Olivero destacó no sólo el valor estratégico de la base —ubicada en un punto neurálgico del Atlántico Sur—, sino también su dimensión humana. “No hay concepción estratégica posible que implique prescindir de una base de despliegue tan importante, tan cercana a puntos donde los intereses argentinos son vitales y permanentes”, dijo con firmeza.
El mensaje del Comandante resonó más allá del discurso militar. En su voz había una apelación a la unidad, a la conciencia nacional, y a la necesidad de que las Fuerzas Armadas sean parte activa de la vida democrática y comunitaria del país.
A pocos metros, un grupo de excombatientes de Malvinas observaba la escena en silencio. Para ellos, cada helicóptero, cada bandera, cada uniforme llevaba una historia. Algunos habían servido en la base durante los años ochenta; otros simplemente se acercaban cada vez que la Armada abría sus puertas, como quien visita una parte viva de su pasado.
Las alas del sur
Desde Punta Indio había llegado el Capitán de Navío Mariano Rivolta, quien supervisó el operativo de despliegue. En diálogo con los visitantes y los medios locales, explicó que la muestra formaba parte de un adiestramiento integral de las unidades del litoral marítimo, con participación de distintas escuadrillas y aeronaves de apoyo.
“Nos desplegamos todos juntos para adiestrarnos y trabajar integrados con la Infantería de Marina y las unidades de superficie del Área Naval Austral”, comentó.
El operativo incluyó los helicópteros Sea King, preparados para la próxima campaña antártica, los Turbo Mentor de entrenamiento y los C-12 Hurón de vigilancia marítima, además de aviones de enlace y transporte. Rivolta detalló la importancia de mantener la coordinación entre las diferentes fuerzas, no sólo en el plano operativo, sino también logístico y técnico.
“Cada vuelo, cada maniobra, tiene detrás horas de trabajo, mantenimiento, planificación y compromiso. Este tipo de jornadas permiten mostrarle a la gente todo ese esfuerzo silencioso”, añadió.

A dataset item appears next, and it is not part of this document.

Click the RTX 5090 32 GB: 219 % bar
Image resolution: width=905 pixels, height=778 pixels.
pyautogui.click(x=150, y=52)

Mientras hablaba, a sus espaldas un grupo de cadetes se preparaba para realizar una demostración de despliegue. Los vecinos observaban atentos, algunos grababan con sus celulares, otros simplemente seguían con la mirada cada movimiento, con una mezcla de admiración y orgullo.
El alma de una ciudad
El Capitán de Fragata Alejandro Arroyo, jefe de la Base Aeronaval Río Grande, caminaba entre la multitud con una sonrisa que no disimulaba su emoción. Saludaba, conversaba, respondía preguntas, se detenía a posar para las fotos de los niños. En su voz, el evento adquiría un tono más íntimo y simbólico: “Esta base fue pionera, creó los primeros aeropuertos y la comunicación con el norte y con la Antártida. Pero sobre todo, tiene un enorme valor emocional para los riograndenses: muchos de los que partieron desde aquí en 1982 no volvieron. Hoy siguen custodiando nuestras islas. Por eso es tan importante reencontrarnos con la comunidad”.

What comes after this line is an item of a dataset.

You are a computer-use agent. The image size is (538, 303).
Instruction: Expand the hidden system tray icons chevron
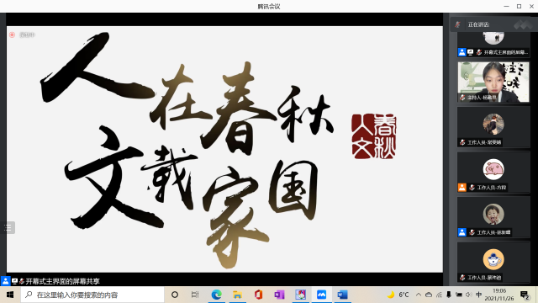pyautogui.click(x=419, y=295)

Sus palabras no necesitaban énfasis. Había en ellas una certeza compartida, un reconocimiento mutuo entre la institución y la ciudad. Río Grande creció a la sombra de esa pista, y cada familia tiene alguna historia ligada a ella: un pariente que fue mecánico, un amigo que partió en un vuelo militar, un recuerdo de la niñez escuchando el rugido de los motores al amanecer.

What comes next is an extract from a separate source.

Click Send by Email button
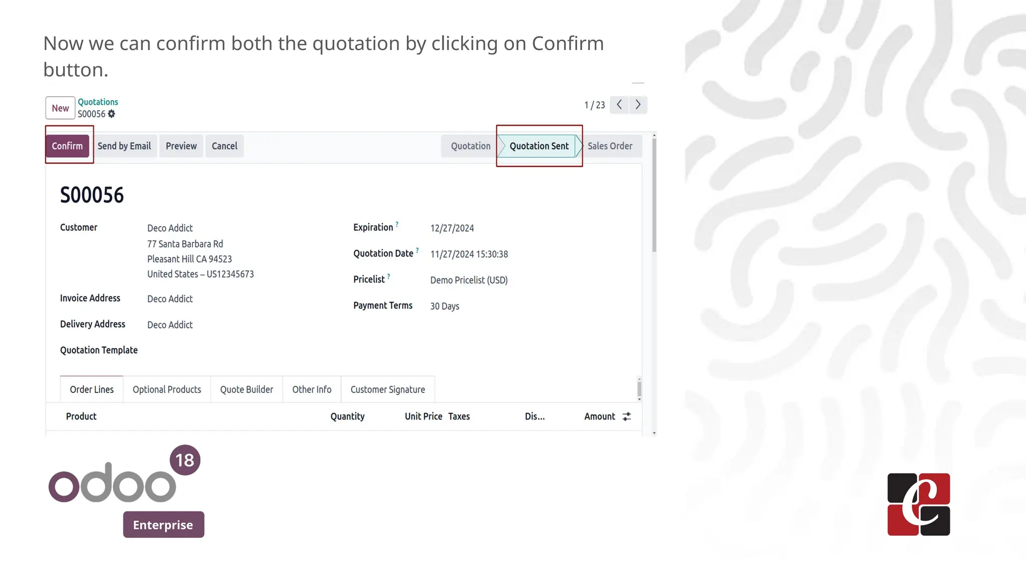Viewport: 1026px width, 577px height. [x=124, y=146]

El público respondía con respeto y gratitud. Algunos vecinos se acercaban a dejar un saludo, otros a agradecer por la oportunidad de visitar un lugar que, pese a estar tan cerca, pocas veces se abre a la mirada civil.
Música, emoción y orgullo
Hacia el final de la tarde, el hangar se transformó en escenario. La Banda de Música del Área Naval Austral, dirigida por el Suboficial Mayor Músico Luis González, ofreció un repertorio que combinó marchas militares con clásicos populares argentinos. Trompetas, clarinetes, tambores y platillos llenaron el espacio con una energía contagiosa.
“La banda tiene más de 60 años de historia, y está integrada por hombres y mujeres que sienten un profundo amor por la música y por la Armada”, explicó González. “Cada vez que tocamos en un evento así, sentimos que devolvemos algo de todo lo que la comunidad nos da durante el año”.
Entre los acordes, se colaban risas y aplausos. Algunas familias bailaban suavemente, los niños corrían alrededor de los músicos, y los más grandes coreaban fragmentos de canciones conocidas. La música hacía lo que siempre hace cuando encuentra su lugar: unir, reconfortar, abrir el corazón.
Cuando sonaron los primeros compases de la Marcha de las Malvinas, el silencio fue total. Muchos se quedaron de pie, algunos con la mano en el pecho, otros con la vista perdida en el horizonte. Fue un momento de recogimiento y homenaje, breve pero profundo.
Un cielo que une
Al caer la tarde, el sol bajo del sur iluminó los aviones estacionados, dándoles un brillo dorado. El aire se volvió más frío, pero nadie quería irse todavía. Los fotógrafos buscaban la última imagen del día, los niños seguían subiendo a las escalerillas de los helicópteros para mirar por las ventanillas, y los marinos despedían a los visitantes con una cordialidad que parecía también gratitud.
La jornada había logrado algo más que mostrar aviones: había reconectado a una ciudad con una parte esencial de su identidad. Río Grande no es sólo una ciudad industrial o portuaria; es también una ciudad aérea, que mira al cielo y se reconoce en él.
En los gestos de la gente, en los aplausos espontáneos, en las conversaciones breves con los uniformados, se percibía un hilo invisible de pertenencia. No era una exhibición militar en sentido estricto, sino una celebración de la comunidad, una manera de decir que la defensa y la soberanía también se construyen desde el encuentro, desde la cercanía, desde la confianza mutua.
El Contraalmirante Olivero lo había dicho al comienzo, pero al final de la jornada sus palabras cobraban un sentido más pleno: los cuarteles no son fortalezas cerradas, sino espacios que deben latir al ritmo del pueblo que los rodea.
Los visitantes esperaron hasta el final para ver despegar al enorme helicóptero Sea King con sus enormes aspas elevando al monstruo de aluminio y acero, el cual tras evolucionar sobre las inmediaciones realizó dos pasadas sobre la multitud, en la último, poniendo proa a Ushuaia.
Cuando el último visitante se alejó, el hangar volvió a cerrar sus puertas, los motores quedaron en silencio y el viento retomó su curso habitual. Pero algo había cambiado en el aire: una sensación de orgullo compartido, de memoria viva, de pertenencia renovada.
Allí, en el extremo austral del país, la Aviación Naval volvió a abrir sus alas ante su gente, y Río Grande respondió con lo mejor que tiene: su calidez, su respeto, su gratitud.